7.    Refers to themselves as being a victim of the sort of persecution that created the “burning times.”
8.    Uses impenetrable anthropological, NLP, alchemical, New Age jargon to answer any magical question.
9.    Tries to trump the conversation with their Reiki master’s certificate or experience in martial arts.
10.    Claims to be a reincarnation of a famous historical figure.
11.    Names their grade, title, or generation removed from Gerald Gardner as a way of claiming seniority.
12.     Publicly claims that they have lineage of any sort from anyone.
13.    Tries to back their case with a long quote with no explanation of how it backs their case in the home that people will just assume they are right.
14.    Is outted using sock-puppets to agree with their ideas or bolster the thread.
15.    Threatens to magically attack someone who does not agree with them (unless as a joke).

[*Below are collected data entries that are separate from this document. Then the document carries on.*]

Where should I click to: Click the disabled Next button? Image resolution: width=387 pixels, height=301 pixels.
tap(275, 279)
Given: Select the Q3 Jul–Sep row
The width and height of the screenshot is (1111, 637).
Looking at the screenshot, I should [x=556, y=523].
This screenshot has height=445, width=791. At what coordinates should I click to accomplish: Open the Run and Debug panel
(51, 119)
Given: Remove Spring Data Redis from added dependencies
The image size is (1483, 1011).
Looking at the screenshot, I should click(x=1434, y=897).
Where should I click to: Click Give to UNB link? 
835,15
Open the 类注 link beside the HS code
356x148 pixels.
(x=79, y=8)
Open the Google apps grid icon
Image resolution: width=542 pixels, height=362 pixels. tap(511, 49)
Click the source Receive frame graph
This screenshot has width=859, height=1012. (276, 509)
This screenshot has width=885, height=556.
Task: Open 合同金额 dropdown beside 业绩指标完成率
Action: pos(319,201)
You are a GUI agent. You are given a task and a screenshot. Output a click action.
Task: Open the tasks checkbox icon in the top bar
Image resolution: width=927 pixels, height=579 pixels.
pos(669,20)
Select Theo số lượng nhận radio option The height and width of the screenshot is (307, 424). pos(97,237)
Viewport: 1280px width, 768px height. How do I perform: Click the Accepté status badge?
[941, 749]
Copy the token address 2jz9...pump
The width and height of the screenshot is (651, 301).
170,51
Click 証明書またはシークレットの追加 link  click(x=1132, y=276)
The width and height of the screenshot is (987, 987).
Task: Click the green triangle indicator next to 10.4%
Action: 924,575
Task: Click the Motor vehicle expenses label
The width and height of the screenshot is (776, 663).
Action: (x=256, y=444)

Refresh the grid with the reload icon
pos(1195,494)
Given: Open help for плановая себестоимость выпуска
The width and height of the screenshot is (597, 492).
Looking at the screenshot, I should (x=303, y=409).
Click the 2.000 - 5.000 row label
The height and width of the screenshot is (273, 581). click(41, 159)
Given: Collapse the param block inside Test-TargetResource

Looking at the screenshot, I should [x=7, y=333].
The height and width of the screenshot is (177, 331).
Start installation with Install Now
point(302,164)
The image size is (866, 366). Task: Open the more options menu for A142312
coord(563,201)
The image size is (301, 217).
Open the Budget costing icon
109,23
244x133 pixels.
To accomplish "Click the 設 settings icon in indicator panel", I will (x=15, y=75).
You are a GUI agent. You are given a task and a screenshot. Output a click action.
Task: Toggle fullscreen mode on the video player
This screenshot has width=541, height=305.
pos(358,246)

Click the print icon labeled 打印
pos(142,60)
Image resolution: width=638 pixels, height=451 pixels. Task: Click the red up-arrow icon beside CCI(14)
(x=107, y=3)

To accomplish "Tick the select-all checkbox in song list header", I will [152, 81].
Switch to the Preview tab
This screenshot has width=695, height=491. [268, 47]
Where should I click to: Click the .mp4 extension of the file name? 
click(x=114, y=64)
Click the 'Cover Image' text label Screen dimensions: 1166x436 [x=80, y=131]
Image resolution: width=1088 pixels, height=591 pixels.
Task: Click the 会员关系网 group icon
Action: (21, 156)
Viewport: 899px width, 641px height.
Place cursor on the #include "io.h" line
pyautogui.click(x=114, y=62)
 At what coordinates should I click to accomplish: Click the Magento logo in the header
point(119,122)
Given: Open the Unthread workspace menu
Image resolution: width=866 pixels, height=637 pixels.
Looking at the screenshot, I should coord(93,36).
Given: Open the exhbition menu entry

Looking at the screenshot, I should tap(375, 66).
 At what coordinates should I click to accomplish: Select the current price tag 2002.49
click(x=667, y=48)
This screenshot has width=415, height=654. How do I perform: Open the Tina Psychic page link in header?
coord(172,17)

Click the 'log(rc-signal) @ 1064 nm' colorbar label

Anyway put your suggestions in the comments box.

5 Comments

  1. Excellent, and so so true! You may wish to add something along the lines of:

    “Claims that their information was sourced from an ancient manuscript discovered in the [insert archive of choice — e.g. the British Museum, Bodleian Library, Warburg Institute, Arsenal in Paris, etc., etc.], but the manuscript has since gone mysteriously [conveniently] missing, so no amount of scholarship on your part could possibly confirm it.

  2. There is also Anderson’s Law, which states that in any online discussion of Catholicism, no matter what the context, the probability that someone will drag in “pedophile priests!” approaches one.

  3. Number 15 is perfect to prove one point only, that a (standard) person actually does believe in magik despite their claim not to. Everyone believes in magik enough to say ‘actually, I would rather it if you didn’t curse me to break a leg… you know… just in case.’